Spatiotemporal Graph Guided Multi-modal Network for Livestreaming Product Retrieval
Xiaowan Hu, Yiyi Chen, Yan Li, Minquan Wang, Haoqian Wang, Quan Chen, Han Li, Peng Jiang
TL;DR
The paper tackles livestreaming product retrieval (LPR) by introducing SGMN, a one-stage framework that fuses text-guided attention, spatiotemporal graph reasoning, and multi-modal hard example mining to address clutter, video-image domain gap, and fine-grained discrimination. It combines Global Representation Alignment with a Graph-based Cross-domain Interaction and a Selective Multi-modal Fusion module, optimized by triplet and cross-entropy losses to align video, image, and text representations across domains. Extensive experiments on LPR4M and MovingFashion demonstrate state-of-the-art performance, improved robustness across diverse real-world conditions, and significantly faster inference compared to two-stage approaches.

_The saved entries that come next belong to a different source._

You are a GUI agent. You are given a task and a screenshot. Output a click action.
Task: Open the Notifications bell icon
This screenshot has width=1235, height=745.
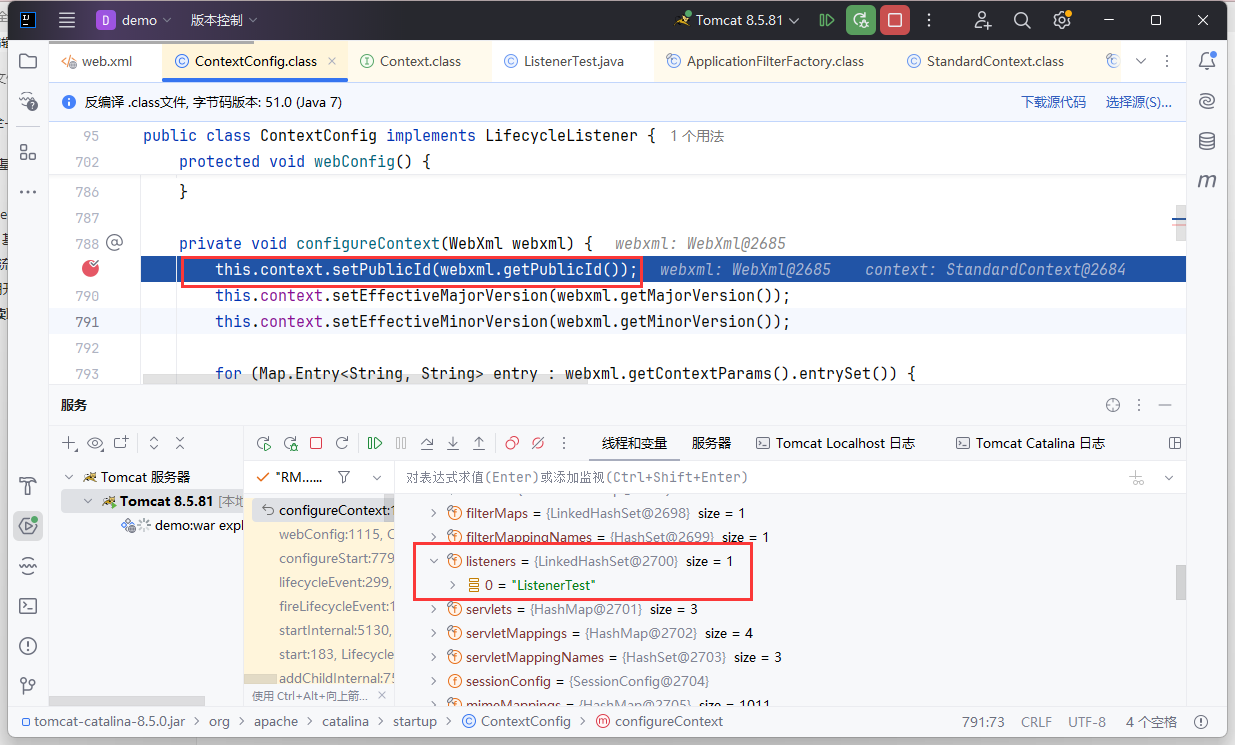tap(1207, 61)
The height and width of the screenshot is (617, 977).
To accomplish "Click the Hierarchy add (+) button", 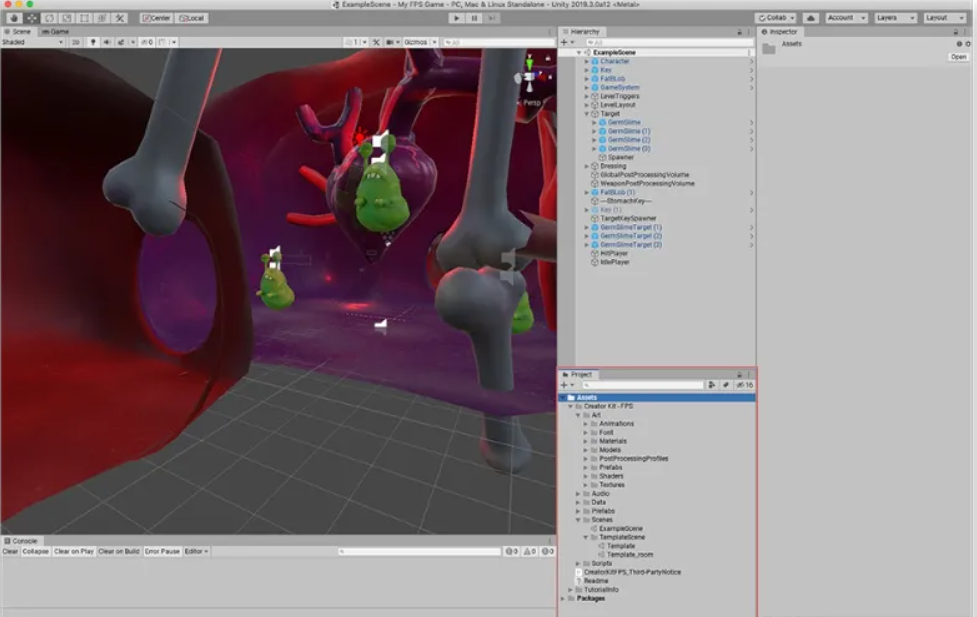I will point(564,43).
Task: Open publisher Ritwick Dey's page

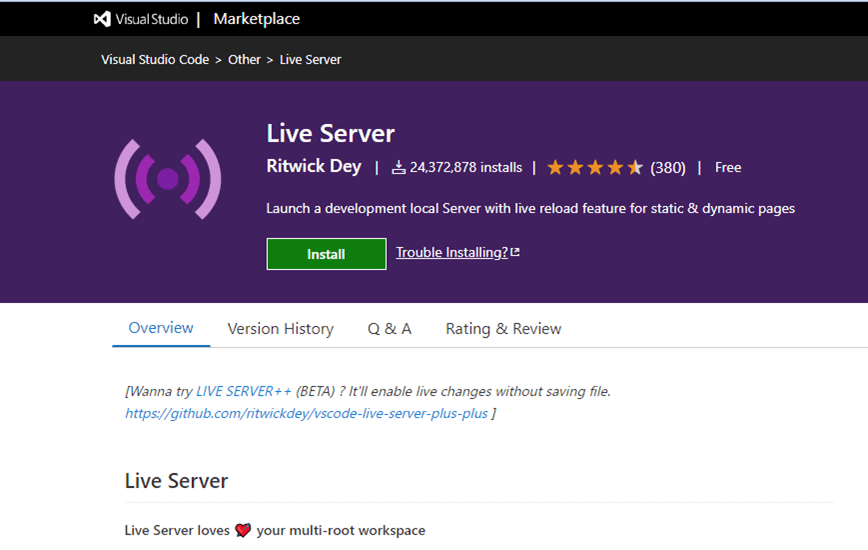Action: pos(314,167)
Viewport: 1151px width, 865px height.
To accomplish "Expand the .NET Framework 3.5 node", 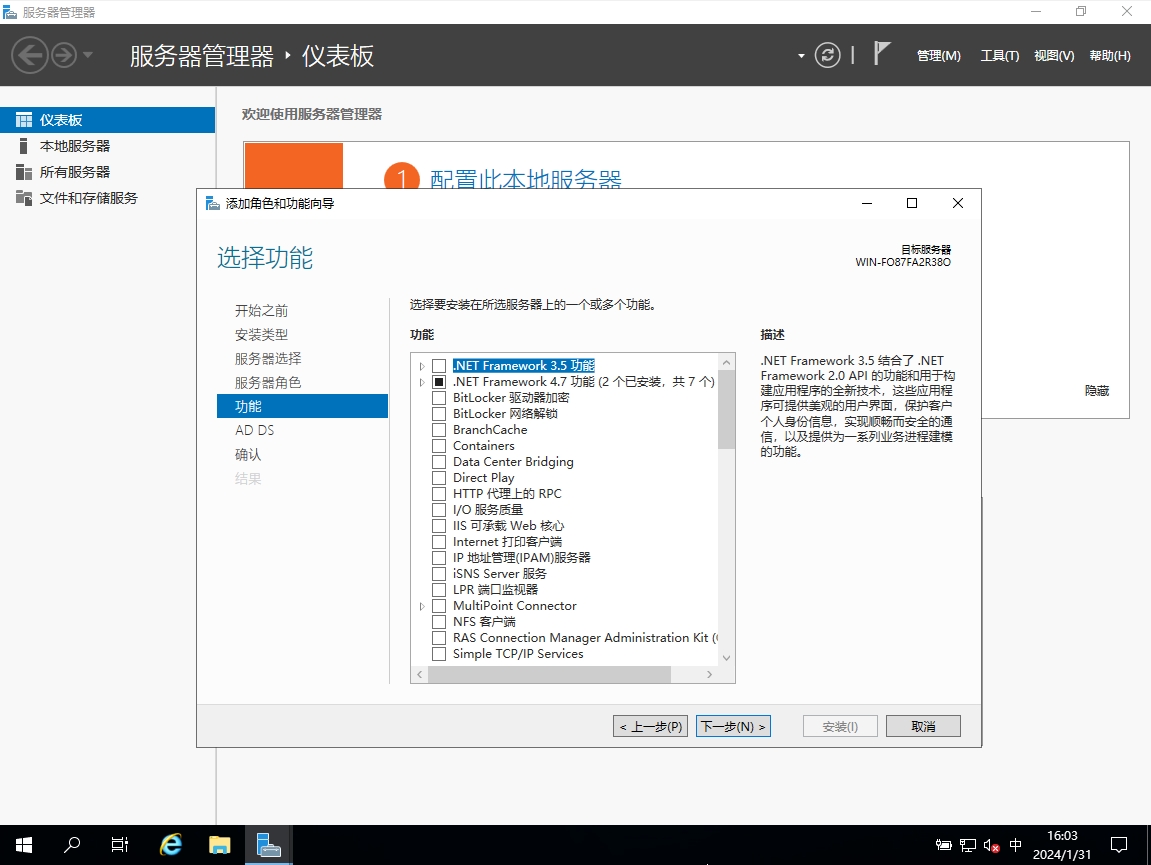I will [x=422, y=366].
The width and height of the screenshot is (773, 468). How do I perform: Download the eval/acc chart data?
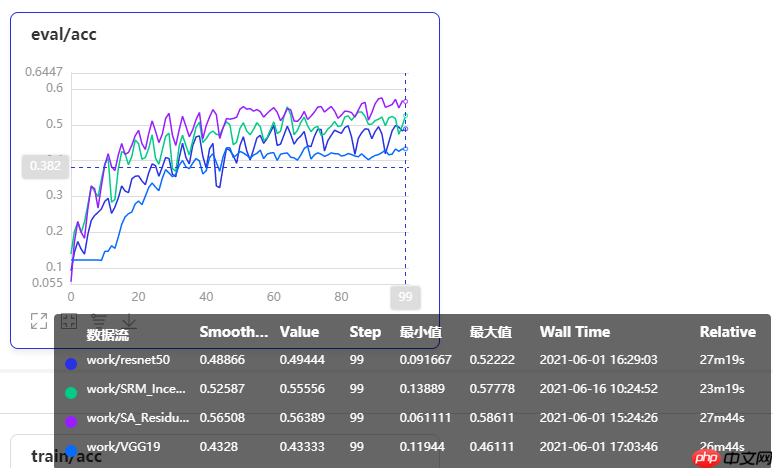coord(129,320)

The work highlights the value of leveraging ASR and product titles for salience, modeling temporal-spatial cross-domain relations, and focusing on hard negatives to achieve precise, scalable LPR in practical settings.
Abstract
With the rapid expansion of e-commerce, more consumers have become accustomed to making purchases via livestreaming. Accurately identifying the products being sold by salespeople, i.e., livestreaming product retrieval (LPR), poses a fundamental and daunting challenge. The LPR task encompasses three primary dilemmas in real-world scenarios: 1) the recognition of intended products from distractor products present in the background; 2) the video-image heterogeneity that the appearance of products showcased in live streams often deviates substantially from standardized product images in stores; 3) there are numerous confusing products with subtle visual nuances in the shop. To tackle these challenges, we propose the Spatiotemporal Graphing Multi-modal Network (SGMN). First, we employ a text-guided attention mechanism that leverages the spoken content of salespeople to guide the model to focus toward intended products, emphasizing their salience over cluttered background products. Second, a long-range spatiotemporal graph network is further designed to achieve both instance-level interaction and frame-level matching, solving the misalignment caused by video-image heterogeneity. Third, we propose a multi-modal hard example mining, assisting the model in distinguishing highly similar products with fine-grained features across the video-image-text domain. Through extensive quantitative and qualitative experiments, we demonstrate the superior performance of our proposed SGMN model, surpassing the state-of-the-art methods by a substantial margin. The code is available at https://github.com/Huxiaowan/SGMN.